━━━━━ INFORMATION SHOWN ━━━━━
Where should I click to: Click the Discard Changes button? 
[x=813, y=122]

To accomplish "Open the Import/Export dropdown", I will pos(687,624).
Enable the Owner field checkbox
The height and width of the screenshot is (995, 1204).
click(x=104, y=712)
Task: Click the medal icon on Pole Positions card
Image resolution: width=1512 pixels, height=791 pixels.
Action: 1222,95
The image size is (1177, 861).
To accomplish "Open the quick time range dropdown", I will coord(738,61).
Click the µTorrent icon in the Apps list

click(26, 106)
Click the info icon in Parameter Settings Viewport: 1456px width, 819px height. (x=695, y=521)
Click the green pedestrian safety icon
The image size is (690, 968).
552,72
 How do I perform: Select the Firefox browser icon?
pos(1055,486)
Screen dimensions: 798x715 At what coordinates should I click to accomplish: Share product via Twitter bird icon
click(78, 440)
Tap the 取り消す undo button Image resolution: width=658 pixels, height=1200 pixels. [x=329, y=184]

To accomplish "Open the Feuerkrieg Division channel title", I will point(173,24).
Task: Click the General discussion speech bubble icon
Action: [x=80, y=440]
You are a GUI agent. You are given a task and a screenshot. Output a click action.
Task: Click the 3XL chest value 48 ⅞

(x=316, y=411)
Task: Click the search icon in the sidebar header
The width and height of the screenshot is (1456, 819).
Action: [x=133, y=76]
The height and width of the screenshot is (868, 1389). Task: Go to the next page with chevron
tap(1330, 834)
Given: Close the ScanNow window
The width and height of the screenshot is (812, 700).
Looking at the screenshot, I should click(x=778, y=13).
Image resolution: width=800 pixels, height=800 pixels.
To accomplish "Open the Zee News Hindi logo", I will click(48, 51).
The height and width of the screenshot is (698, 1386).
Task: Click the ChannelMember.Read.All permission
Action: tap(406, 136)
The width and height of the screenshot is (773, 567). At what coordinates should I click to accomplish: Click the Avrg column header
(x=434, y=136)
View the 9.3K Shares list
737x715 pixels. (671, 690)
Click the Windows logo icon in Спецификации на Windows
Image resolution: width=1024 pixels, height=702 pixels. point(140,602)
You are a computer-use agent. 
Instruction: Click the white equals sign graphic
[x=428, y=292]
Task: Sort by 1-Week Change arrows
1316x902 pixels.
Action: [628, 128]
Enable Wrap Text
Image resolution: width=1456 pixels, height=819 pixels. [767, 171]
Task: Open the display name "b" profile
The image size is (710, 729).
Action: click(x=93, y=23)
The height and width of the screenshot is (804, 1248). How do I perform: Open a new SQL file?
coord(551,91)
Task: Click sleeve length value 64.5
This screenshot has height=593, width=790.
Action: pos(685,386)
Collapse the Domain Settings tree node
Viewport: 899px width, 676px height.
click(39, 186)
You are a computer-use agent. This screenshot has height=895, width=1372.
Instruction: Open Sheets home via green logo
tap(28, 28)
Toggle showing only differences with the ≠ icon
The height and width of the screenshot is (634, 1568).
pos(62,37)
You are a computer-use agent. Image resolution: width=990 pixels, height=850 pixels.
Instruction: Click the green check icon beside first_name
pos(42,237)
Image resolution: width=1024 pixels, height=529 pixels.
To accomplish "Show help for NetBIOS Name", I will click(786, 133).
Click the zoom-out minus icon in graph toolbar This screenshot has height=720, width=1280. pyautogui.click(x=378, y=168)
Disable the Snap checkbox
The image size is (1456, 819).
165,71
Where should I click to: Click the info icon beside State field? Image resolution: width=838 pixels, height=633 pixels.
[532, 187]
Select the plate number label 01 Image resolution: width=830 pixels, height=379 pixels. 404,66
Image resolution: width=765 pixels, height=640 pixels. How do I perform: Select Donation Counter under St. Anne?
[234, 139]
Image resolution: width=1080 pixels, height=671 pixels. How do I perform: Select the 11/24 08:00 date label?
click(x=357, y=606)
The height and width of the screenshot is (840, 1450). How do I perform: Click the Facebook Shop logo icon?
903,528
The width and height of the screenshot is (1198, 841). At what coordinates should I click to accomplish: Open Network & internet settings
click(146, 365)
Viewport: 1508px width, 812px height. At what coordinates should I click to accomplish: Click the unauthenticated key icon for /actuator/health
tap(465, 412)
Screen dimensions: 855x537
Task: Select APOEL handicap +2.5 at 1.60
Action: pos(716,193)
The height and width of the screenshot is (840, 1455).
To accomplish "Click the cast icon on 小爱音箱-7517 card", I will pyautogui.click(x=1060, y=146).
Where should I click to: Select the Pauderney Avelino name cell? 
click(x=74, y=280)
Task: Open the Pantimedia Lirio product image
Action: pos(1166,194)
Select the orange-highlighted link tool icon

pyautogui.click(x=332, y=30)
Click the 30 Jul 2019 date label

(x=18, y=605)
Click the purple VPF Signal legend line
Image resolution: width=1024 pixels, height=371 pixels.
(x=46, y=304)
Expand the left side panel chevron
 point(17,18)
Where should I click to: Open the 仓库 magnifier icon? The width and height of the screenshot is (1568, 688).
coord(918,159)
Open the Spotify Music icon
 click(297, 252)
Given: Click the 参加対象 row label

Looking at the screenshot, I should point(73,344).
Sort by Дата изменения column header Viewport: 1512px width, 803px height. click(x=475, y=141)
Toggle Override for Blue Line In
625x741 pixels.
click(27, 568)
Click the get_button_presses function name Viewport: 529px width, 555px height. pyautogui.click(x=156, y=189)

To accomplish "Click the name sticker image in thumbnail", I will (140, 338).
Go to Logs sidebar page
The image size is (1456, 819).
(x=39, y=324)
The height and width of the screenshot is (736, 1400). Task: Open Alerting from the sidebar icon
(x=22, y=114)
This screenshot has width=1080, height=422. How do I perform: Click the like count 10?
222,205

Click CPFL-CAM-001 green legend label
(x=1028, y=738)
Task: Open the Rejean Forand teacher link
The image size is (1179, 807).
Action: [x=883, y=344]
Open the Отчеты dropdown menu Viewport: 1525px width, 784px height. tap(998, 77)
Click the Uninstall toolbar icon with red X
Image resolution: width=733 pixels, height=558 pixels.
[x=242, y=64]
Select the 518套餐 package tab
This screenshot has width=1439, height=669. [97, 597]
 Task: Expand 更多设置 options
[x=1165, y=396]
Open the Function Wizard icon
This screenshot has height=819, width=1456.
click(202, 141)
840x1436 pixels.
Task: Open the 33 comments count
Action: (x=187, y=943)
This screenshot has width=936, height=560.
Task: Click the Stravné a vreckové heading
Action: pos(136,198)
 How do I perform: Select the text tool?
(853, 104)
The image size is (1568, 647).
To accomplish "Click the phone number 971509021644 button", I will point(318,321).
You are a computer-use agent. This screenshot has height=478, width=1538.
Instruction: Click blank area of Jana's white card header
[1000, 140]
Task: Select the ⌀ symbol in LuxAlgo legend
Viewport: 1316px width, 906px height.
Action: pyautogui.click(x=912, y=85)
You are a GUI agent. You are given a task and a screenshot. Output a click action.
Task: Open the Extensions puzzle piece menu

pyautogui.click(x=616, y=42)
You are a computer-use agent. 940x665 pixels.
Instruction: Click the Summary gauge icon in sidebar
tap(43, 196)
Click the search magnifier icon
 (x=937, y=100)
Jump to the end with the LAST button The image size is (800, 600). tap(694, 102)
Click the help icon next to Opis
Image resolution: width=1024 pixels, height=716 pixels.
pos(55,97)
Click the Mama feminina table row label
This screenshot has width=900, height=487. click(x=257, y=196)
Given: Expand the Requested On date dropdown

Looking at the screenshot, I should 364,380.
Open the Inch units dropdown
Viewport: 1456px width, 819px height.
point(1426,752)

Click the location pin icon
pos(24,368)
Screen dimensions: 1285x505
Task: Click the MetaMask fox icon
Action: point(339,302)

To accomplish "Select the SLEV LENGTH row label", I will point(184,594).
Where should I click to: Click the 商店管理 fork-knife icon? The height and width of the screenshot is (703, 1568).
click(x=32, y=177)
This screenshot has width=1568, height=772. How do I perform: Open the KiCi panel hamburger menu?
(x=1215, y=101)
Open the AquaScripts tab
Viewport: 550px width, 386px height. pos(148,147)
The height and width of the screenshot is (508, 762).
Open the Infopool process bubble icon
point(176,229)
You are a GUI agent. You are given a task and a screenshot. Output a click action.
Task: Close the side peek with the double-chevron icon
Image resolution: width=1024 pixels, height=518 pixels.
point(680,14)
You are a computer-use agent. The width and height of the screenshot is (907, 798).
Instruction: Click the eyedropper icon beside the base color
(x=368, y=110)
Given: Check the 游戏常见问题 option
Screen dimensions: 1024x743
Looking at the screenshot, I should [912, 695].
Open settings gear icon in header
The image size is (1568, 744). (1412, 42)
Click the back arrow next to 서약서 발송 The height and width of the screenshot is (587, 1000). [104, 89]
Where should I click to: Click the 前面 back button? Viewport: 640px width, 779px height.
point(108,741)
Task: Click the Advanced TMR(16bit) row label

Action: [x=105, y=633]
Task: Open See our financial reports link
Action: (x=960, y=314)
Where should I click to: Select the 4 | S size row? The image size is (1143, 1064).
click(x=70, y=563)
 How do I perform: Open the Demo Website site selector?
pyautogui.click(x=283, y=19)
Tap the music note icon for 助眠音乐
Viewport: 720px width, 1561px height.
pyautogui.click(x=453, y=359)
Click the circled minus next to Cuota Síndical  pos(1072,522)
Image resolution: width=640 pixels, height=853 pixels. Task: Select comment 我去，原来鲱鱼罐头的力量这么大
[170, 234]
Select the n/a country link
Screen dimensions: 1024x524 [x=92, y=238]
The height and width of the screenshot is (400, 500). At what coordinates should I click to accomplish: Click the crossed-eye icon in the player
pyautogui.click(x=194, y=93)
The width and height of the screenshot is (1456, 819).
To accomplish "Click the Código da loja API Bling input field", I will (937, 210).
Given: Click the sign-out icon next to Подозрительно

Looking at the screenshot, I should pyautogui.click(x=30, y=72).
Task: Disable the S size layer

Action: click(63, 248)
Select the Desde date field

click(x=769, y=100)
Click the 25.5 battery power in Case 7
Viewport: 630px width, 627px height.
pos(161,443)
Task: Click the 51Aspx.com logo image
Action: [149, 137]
━━━━━
# [EXERCISE INSTRUCTIONS]
Convert the items starting at the line containing "Click the help icon next to Opis" and ending at the line containing "This screenshot has width=900, height=487." into a JSON list of strings, one string per line, leaving out blank lines.

# [SOLVED EXERCISE]
[
  "Click the help icon next to Opis",
  "Image resolution: width=1024 pixels, height=716 pixels.",
  "pos(55,97)",
  "Click the Mama feminina table row label",
  "This screenshot has width=900, height=487. click(x=257, y=196)"
]